A Rose by Any Other Name

No, the Rosenbach does not own the Earl of Oxford’s jug. If you came to the Friend or Faux exhibit you are familiar with the story of our Bellarmine jug; the jug is a genuine Elizabethan era object, but by the mid-20th century an unusual (and false) legend had attached itself to the piece—it was claimed to be the “Earl of Oxford’s jug,” owned by Edward de Vere, whom some insist was the true author behind Shakespeare’s works.

This incorrect identification seems to have been based on three factors: the coat of arms and date, which were interpreted as indications that it was made for Queen Elizabeth herself; the fact that de Vere used a bottle-shaped badge because of his hereditary office of Lord Great Chamberlain and Officer of the Ewrie; and the idea that the boar’s head cap referenced de Vere’s crest. Under scrutiny, this legend falls apart. The Elizabethan arms were pressed into numerous jugs and did not imply a personal connection with the Queen. Even more importantly, consultation with metals experts in the 1980s indicated that the boar’s head stopper is a 19th-century addition. Furthermore, the heraldic connection was wrong to begin with—the boar’s head is actually the crest of Campbell, Marquess of Lorne and de Vere’s crest would have been a boar passant. So, no, we do not have the Earl of Oxford’s jug, but I think it’s fascinating that people want there to be this connection with de Vere. And this brings me to recommend a new book, which I recently read, Contested Will by James Shapiro. Shapiro is an English professor at Columbia and what makes this book so great is that it is NOT another book about “who actually wrote Shakespeare.” Instead it is a fascinating look at the historical and literary circumstances that created the “authorship debate” in the first place. Shapiro examines why the competing claims about Shakespeare emerged when and how they did and what draws people, including such famous skeptics as Twain, Freud, and Keller, to these alternative Shakespeare hypotheses. How have views on fiction and autobiography changed in the past 400 years? How did the Higher Criticism employed in biblical analysis affect views on Shakespeare? What were the norms for 17th-century legal and theatrical documents and how do they affect how we understand the surviving references to Shakespeare? These are but a few of the topics Shapiro delves into as he tangles with the fascinating question of why people want to believe that Shakespeare was not Shakespeare. I found it to be a great and illuminating read; if you don’t want to take my word for it, check out these reviews.

2 thoughts on “A Rose by Any Other Name

  1. People want to believe that someone else was the true author because they have a passion for the truth and the lies of academics will not stop them. This debate will not go away because the truth has not yet been told.

  2. I received a very unfavorable impression from the writing approach and content of James Shapiro's 'Contested Will'. At the outset, Gulielmus Shakspere's will is not contested by anyone. The notion this person was Will(iam) Shakespeare, i.e., the nickname-pseudonym for the unknown author of the Shakespeare canon,is what is in dispute. The simple ambitious life of Shakspere is not. He could barely write his name. He was not "Shakespeare".

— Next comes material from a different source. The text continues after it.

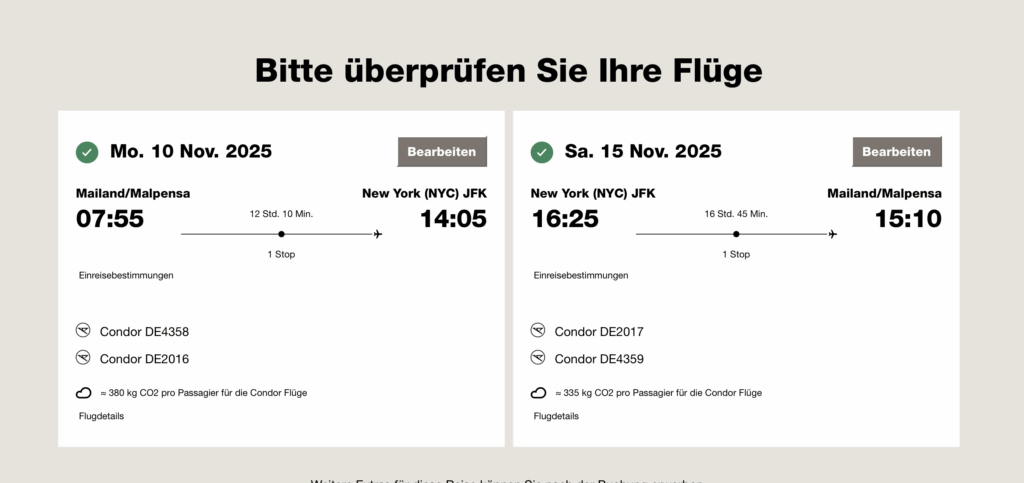Expand Flugdetails for the return flight
This screenshot has height=483, width=1024.
(556, 416)
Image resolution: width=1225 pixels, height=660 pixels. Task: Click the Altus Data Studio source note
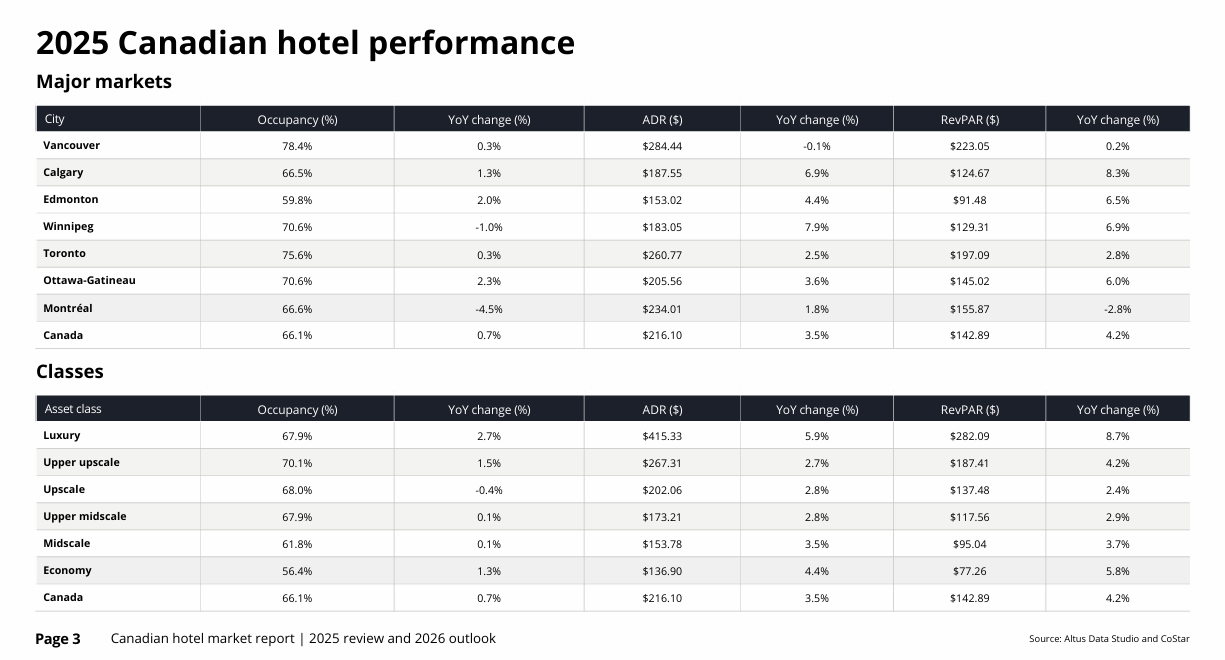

    Shapiro approaches the literary dispute by ridiculing, faux-psycholanalyzing, and vilifying the (very respected) figures who had the insight to realize an enormous gap between the Stratford citizen's life and the Shakespeare literary achievement.

    It was not spanned by "genius", since great and deep learning was inextricably involved in that achievement. Shakspere never evidenced that.

    Nor is it to be answered by Shapiro's version of divine providence, the Shakespearean "imagination". Imagination has a starting point in reality, else no one could follow it, in this case the reality of the ruling class of Elizabethan England. Shapiro seeks to cloud or discount this feature of ordinary logic, in my view for a shameful ulterior motive, to eliminate any examination of the origins of the Shakespeare corpus related to any writer's existence, whoever that could have been. This reverses by fiat our understanding of art through its connection to the artist. It is false reasoning.

    If Shapiro could achieve his eclipse of ordinary logic he would be a hero of the present Shakespeare establishment. It has a serious credibility deficit.

    But no man can stop the search for truth, regardless of his motive or purpose. The Stratford mythology has become a comfortable dwelling that now looks out on inquiry into the truth as outrageous breaking and entering. This, it is not.

    The circumstantial, linguistic, and biographical parallels between the life of the high noble Edward de Vere, 17th Earl of Oxford, and the plays and poems of William Shake-Speare/Shakespeare have become extensively known. They will be recognized, if not by self-serving academics such as Shapiro, then by the readers and viewers of the art itself. This would be a healthy conclusion to the dispute. Then the academics, who conform to and comply with the mores and doctrines of their time, would have a different, more truthful, direction to take in their scholarship.